Joanna Morris, Joanna Westlake and Richard Baker in the Patient Safety Team for Children’s Services from University Hospitals Bristol for their work in improving staff knowledge about understanding and assessing harm associated with patient safety incidents.


Becca Porteous, Quality Improvement Lead at Avon and Wiltshire Mental Health Partnership

The Daisy Unit based in Devizes is a small inpatient unit for people with Learning Disabilities and complex behavioural needs. In 2018 the CQC rated the unit as Inadequate and as part of the planning to addresses the concerns it was decided that a Quality Improvement approach would be taken to turnaround the services. Becca was employed as a fulltime QI facilitator as part of the MDT and developed a programme of improvement work with key underpinning improvement projects which she has worked with this clinical staff to lead this work. The unit have seen significant improvements in clinical outcomes which include an increase in service user participation in activities, increase in the amount of activity undertaken off the unit, decrease in the use of restraint. There has also been an improvement in staff experience which has resulted in a an increase in staff retention and a reduction in the use of agency staff. Becca has championed development of other staff and shared her expertise to enable staff to embed the use of Quality Improvement methodology through development of QI champions in the unit.

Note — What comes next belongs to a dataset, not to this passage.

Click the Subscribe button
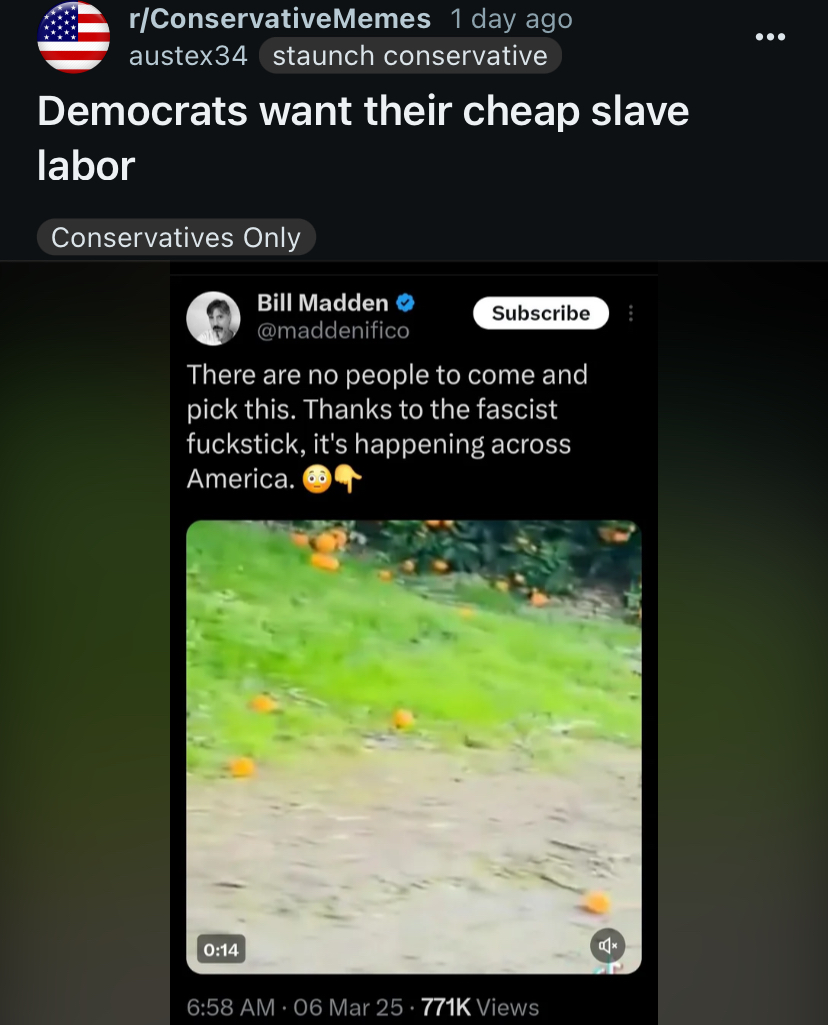 (541, 313)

Carly West, Patient Safety Improvement Programme Manager at University Hospitals Bristol for her work in leading the World Patient Safety Day events at the hospital in September 2019.

 


The Medical Admissions Unit from Royal United Hospitals Bath.

As part of the Bath Improvement System, MAU concentrated on improving “vacancy rates”. At the time they had 23% vacancy rate overall over a six month period, impacting on patient safety and staff morale. Using QI methodology and lean principles, they identified that most vacancies were within the Band 5 nursing role, with a total of 13.2 WTE vacancy rate. Through a root cause analysis, they identified that their top contributor was limited platforms used to advertise vacancies. They  carried out a staff survey to gain an insight on working on MAU and looked at development opportunities available to staff. They organised an open day and by showcasing how it is to work in their ward, they reduced the vacancy rate to 0.92 in just two months. This has led to safer staffing levels. They are also able to ensure staff development through regular study days.


Charlotte Bradbury, Consultant Haematologist at University Hospitals Bristol who is celebrated for her wonderful work in prevention of venous thromboembolism across the Trust.


Dr. Rachel Awan, Associate Specialist in Anaesthesia at Royal United Hospitals Bath

Rachel has worked with Lesley Jordan, Consultant Anaesthetist & Patient Safety Lead at RUH, over the last year on a pathway to improve identification and assessment of frail patients who require surgery for colorectal cancer. This has been a truly multidisciplinary work and Rachel has worked tirelessly, involving the many stakeholders, so that we now have a robust process of improved assessment, involvement of patients and family and improved  shared decision-making for these high risk patients.


The ‘Greatix’ Team from University Hospitals Bristol NHS Foundation Trust for their work in instigating a system for learning from excellence across the Trust.